I'm new to elasticsearch and try to understand the basics. I try to
calculate the correct number of nodes for a specific index size. Let's
start with an example:
The index size is 100 GB, number of replicas=2, number of shards does
not matter (I guess), so for optimal performance, there should be
100GB + 2x100GB = 300GB in memory.
If my servers have 32GB of ram, I would need 10 of those = rougly 30GB
for elasticsearch and 2GB for the operating system. Is this correct?
Half a year later, the index grows to 200GB, my options are either
a) to add another 10 servers with 32GB of ram or
b) replace the old 32GB-ram servers with 10 new 64GB ram servers.
From what I've read so far I can't mix servers with different speeds
and different memory sizes, the slowest one is always the bottleneck.
The full index is not stored in memory, so you don't need to have memory based on the size of the index.

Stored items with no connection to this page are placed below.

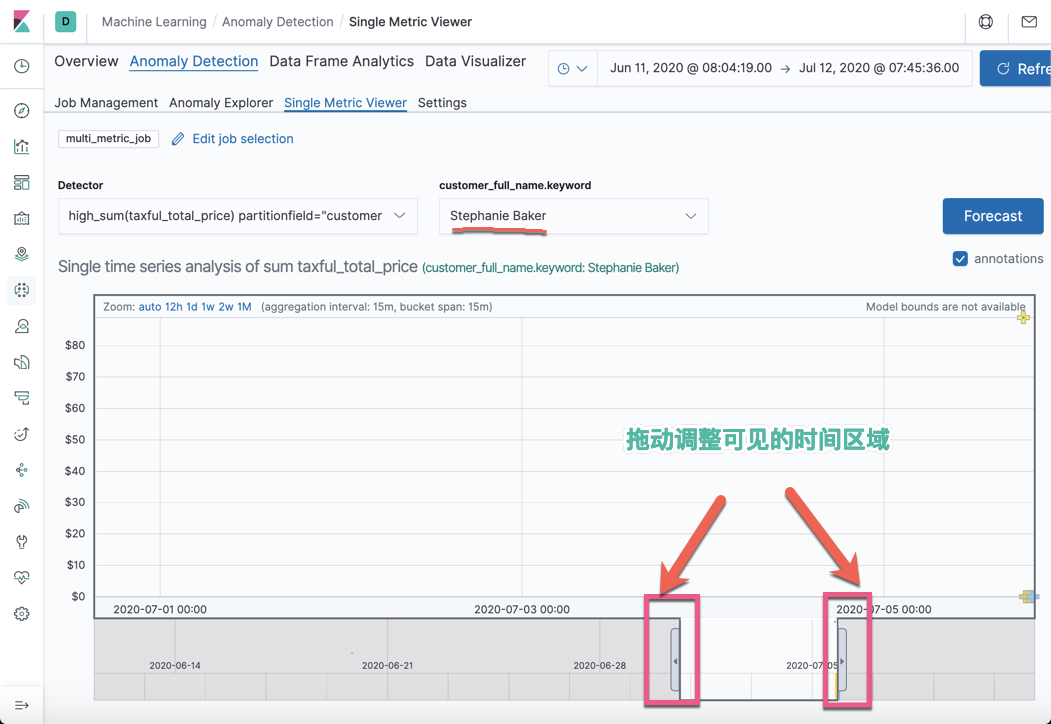Screen dimensions: 1051x724
Task: Switch to the Anomaly Explorer tab
Action: pos(219,102)
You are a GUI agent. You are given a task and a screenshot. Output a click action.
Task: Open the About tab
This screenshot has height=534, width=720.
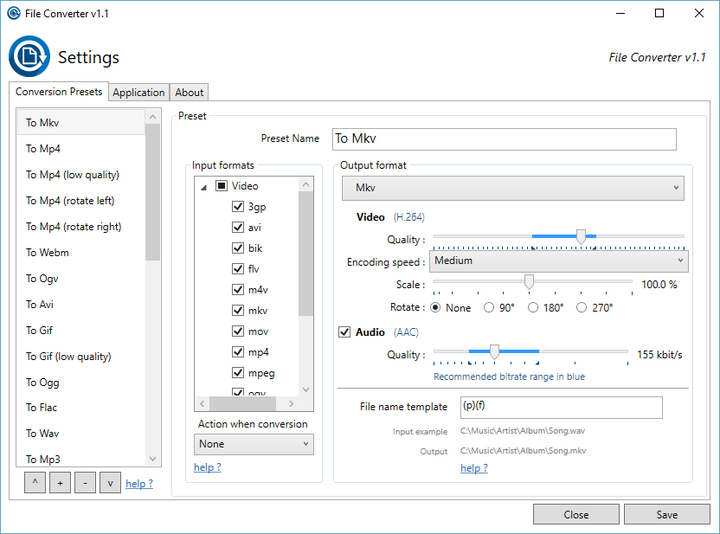(189, 92)
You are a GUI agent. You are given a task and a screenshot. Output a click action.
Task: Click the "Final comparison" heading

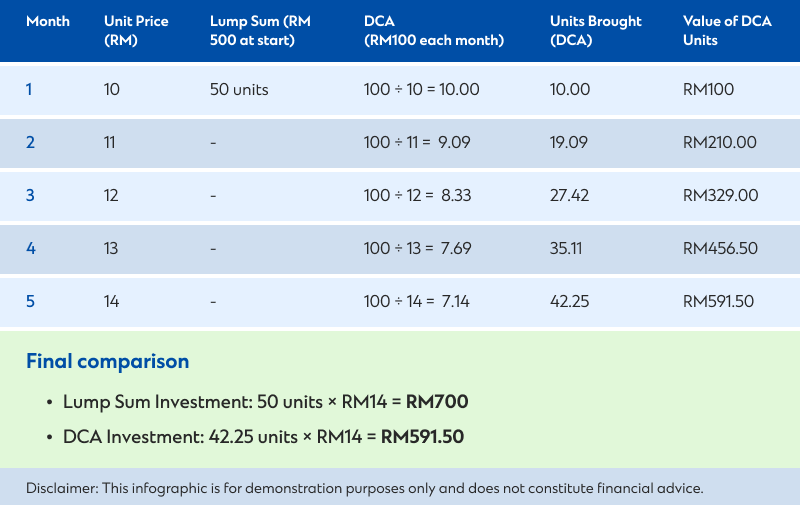tap(107, 361)
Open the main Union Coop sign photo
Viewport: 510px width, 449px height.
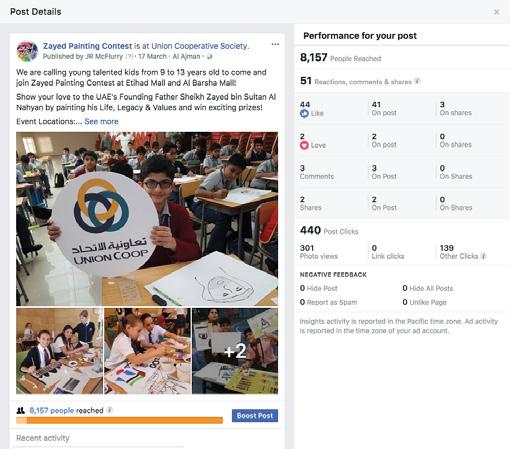[147, 219]
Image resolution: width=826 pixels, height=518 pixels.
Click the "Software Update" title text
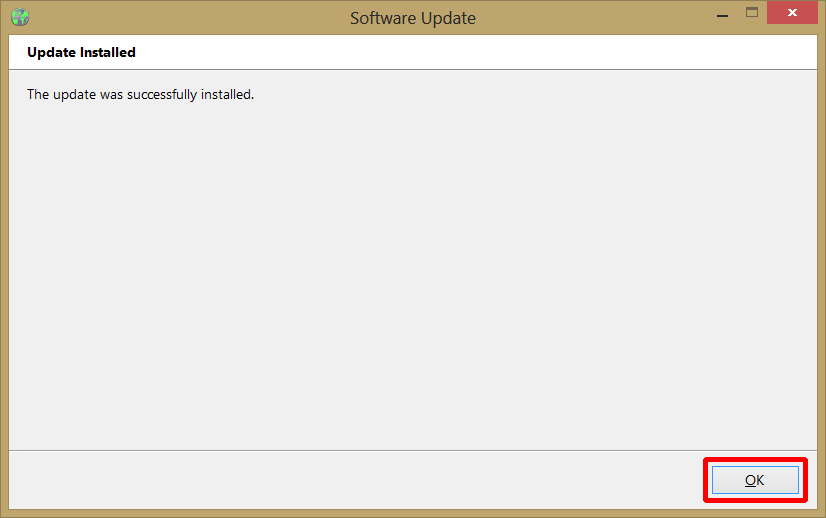click(412, 18)
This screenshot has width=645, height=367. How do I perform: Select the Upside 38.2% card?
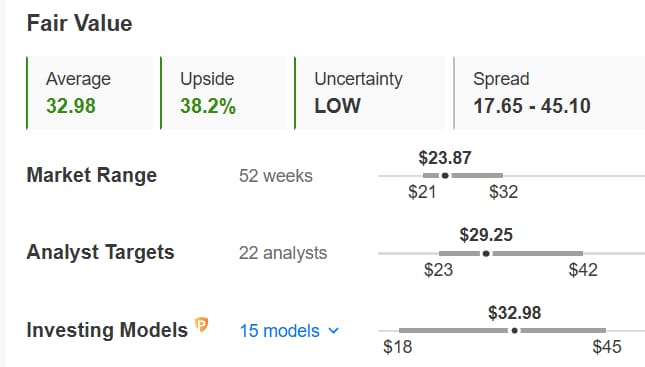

The memory usage is mainly driven by the interval terms loaded to memory (sort of a skip list to make searches faster, defaults to every 128 term), and if you do sorting / faceting on fields (that part you can tell using the node stats API).
I'm new to elasticsearch and try to understand the basics. I try to
calculate the correct number of nodes for a specific index size. Let's
start with an example:
The index size is 100 GB, number of replicas=2, number of shards does
not matter (I guess), so for optimal performance, there should be
100GB + 2x100GB = 300GB in memory.
If my servers have 32GB of ram, I would need 10 of those = rougly 30GB
for elasticsearch and 2GB for the operating system. Is this correct?
Half a year later, the index grows to 200GB, my options are either
a) to add another 10 servers with 32GB of ram or
b) replace the old 32GB-ram servers with 10 new 64GB ram servers.
From what I've read so far I can't mix servers with different speeds
and different memory sizes, the slowest one is always the bottleneck.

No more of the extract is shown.